University of Iowa researchers reprogrammed human skin cells to create iPS cells, which were then differentiated in a stepwise fashion to create insulin-producing cells. When these cells were transplanted into diabetic mice, the cells secreted insulin and reduced the blood sugar levels of the mice to normal or near-normal levels. The image shows the insulin-producing cells (right) and precursor cells (left). [Credit: University of Iowa]

University of Iowa researchers reprogrammed human skin cells to create iPS cells, which were then differentiated in a stepwise fashion to create insulin-producing cells. When these cells were transplanted into diabetic mice, the cells secreted insulin and reduced the blood sugar levels of the mice to normal or near-normal levels. The image shows the insulin-producing cells (right) and precursor cells (left).
[Credit: University of Iowa]

The cells did not completely restore blood-sugar levels to normal, but did point to the possibility of achieving that goal in the future, something the team leader Nicholas Zavazava noted in an article in the Des Moines Register, calling the work an “encouraging first step” toward a potential cure for diabetes.

The Register discussed the possibility of making personalized cells that match the genetics of the patient and avoiding the need for immune suppression. This has long been a goal with iPS cells, but increasingly the research community has turned to looking for options that would avoid immune rejection with donor cells that could be off-the-shelf and less expensive than making new cells for each patient.

Heart cells from reprogramming work in mice. Like several other teams, a group in Japan created beating heart cells from iPS-type stem cells. But they went the additional step of growing them into sheets of heart muscle that when transplanted into mice integrated into the animals own heart and beat to the same rhythm.

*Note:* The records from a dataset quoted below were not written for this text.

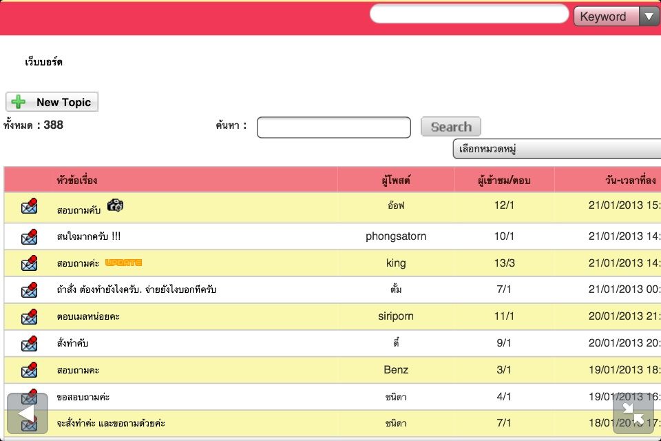The width and height of the screenshot is (661, 441).
Task: Open topic ถ้าสั่ง ต้องทำยังไงครับ
Action: [136, 290]
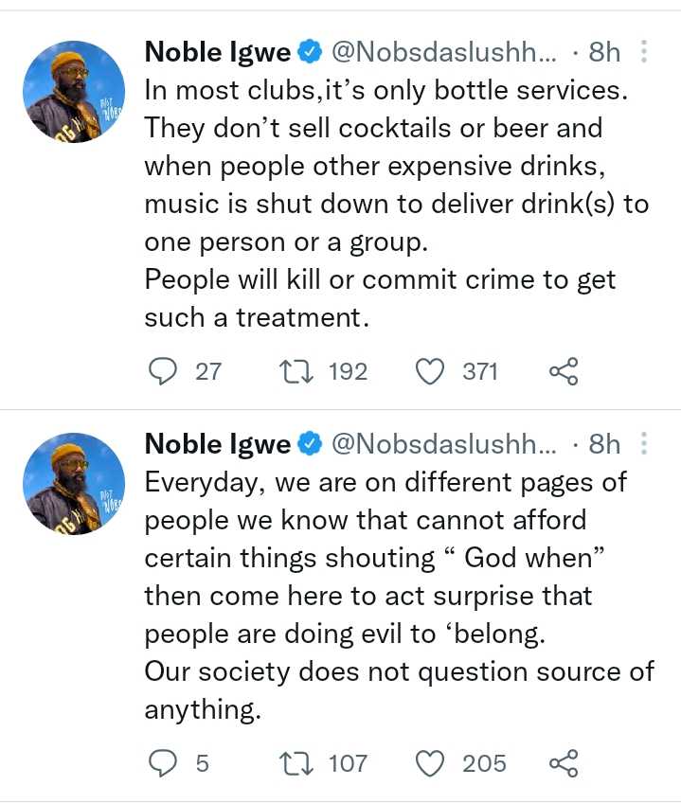The height and width of the screenshot is (804, 681).
Task: Open Noble Igwe's avatar on first tweet
Action: tap(74, 92)
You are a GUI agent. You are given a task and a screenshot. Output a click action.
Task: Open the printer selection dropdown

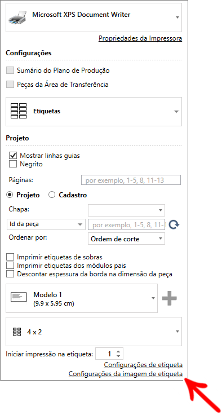(x=94, y=17)
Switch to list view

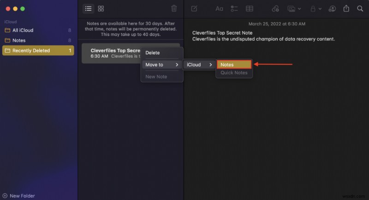(x=89, y=8)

The team published the work in Cell Transplantation and the news agency AlianzaNews ran a story noting that it has previously been unclear if these cells would get in sync with the host heart muscle. The result provides hope this could be a route to repair hearts damaged by heart attack.

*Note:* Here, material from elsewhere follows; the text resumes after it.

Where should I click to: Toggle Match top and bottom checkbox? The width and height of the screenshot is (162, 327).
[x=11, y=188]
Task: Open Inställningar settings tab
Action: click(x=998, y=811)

Patient attitudes on donating tissue. A University of Michigan study suggests most folks don’t care how you use body tissue they donate for research if you ask them about research generically. But their attitudes change when you ask about specific research, with positive responses increasing for only one type of research: stem cell research.

On the generic question, 69 percent said go for it, but when you mentioned the possibility of abortion research more than half said no and if told the cells might lead to commercial products 45 percent said nix. The team published their work in the Journal of the American Medical Association and HealthCanal picked up the university’s press release that quoted the lead researcher, Tom Tomlinson, on why paying attention to donor preference is so critical:

“Biobanks are becoming more and more important to health research, so it’s important to understand these concerns and how transparent these facilities need to be in the research they support.”

CIRM has begun building a bank of iPS-type stem cells made from tissue donated by people with one of 11 diseases. We went through a very detailed process to develop uniform informed consent forms to make sure the donors for our cell bank knew exactly how their cells could be used. Read more about the consent process here.

Mainstream media start to question hockey legend’s miracle. Finally some healthy skepticism has arrived. Hockey legend Gordie Howe’s recovery from a pair of strokes just before the holidays was treated by the general media as a true Christmas miracle. The scientific press tried to layer the coverage with some questions of what we don’t know about his case but not the mainstream media. The one exception I saw was Brad Fikes in the San Diego Union Tribune who had to rely on a couple of scientists who were openly speaking out at the time. We wrote about their concerns then as well.

Now two major outlets have raised questions in long pieces back-to-back yesterday and this morning. The Star in hockey-crazed Canada wrote the first piece and New York Magazine wrote today’s. Both raise serious questions about whether stem cells could have been the cause of Howe’s recovery and are valuable additions to the coverage.